Materials and methods: Frequently asked and curious questions in four basic areas related to orthodontics were prepared and asked in ChatGPT (Version 4.0), and answers were evaluated by three different groups (senior dental students, individuals seeking orthodontic treatment, orthodontists). Questions asked in these basic areas of orthodontics were about: clear aligners (CA), lingual orthodontics (LO), esthetic braces (EB), and temporomandibular disorders (TMD). The answers were evaluated by the Global Quality Scale (GQS) and Quality Criteria for Consumer Health Information (DISCERN) scale.
Results: The total mean DISCERN score for answers on CA for students was 51.7 ± 9.38, for patients was 57.2 ± 10.73 and, for orthodontists was 47.4 ± 4.78 (P = .001).

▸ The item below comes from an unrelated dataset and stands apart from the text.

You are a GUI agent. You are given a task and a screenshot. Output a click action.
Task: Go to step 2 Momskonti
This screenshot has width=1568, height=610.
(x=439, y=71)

Comparison of GQS scores for LO among groups: students (3.53 ± 0.78), patients (4.40 ± 0.72), and orthodontists (3.63 ± 0.72) (P < .001). Intergroup comparison of ChatGPT evaluations about TMD was examined in terms of the DISCERN scale, with the highest value given in the patients group (57.83 ± 11.47) and lowest value in the orthodontist group (45.90 ± 11.84). When information quality evaluation about EB was examined, it GQS scores were >3 in all three groups (students: 3.50 ± 0.78; patients: 4.17 ± 0.87; orthodontists: 3.50 ± 0.82).
Conclusions: ChatGPT has significant potential in terms of usability for patient information and education in the field of orthodontics if it is developed and necessary updates are made.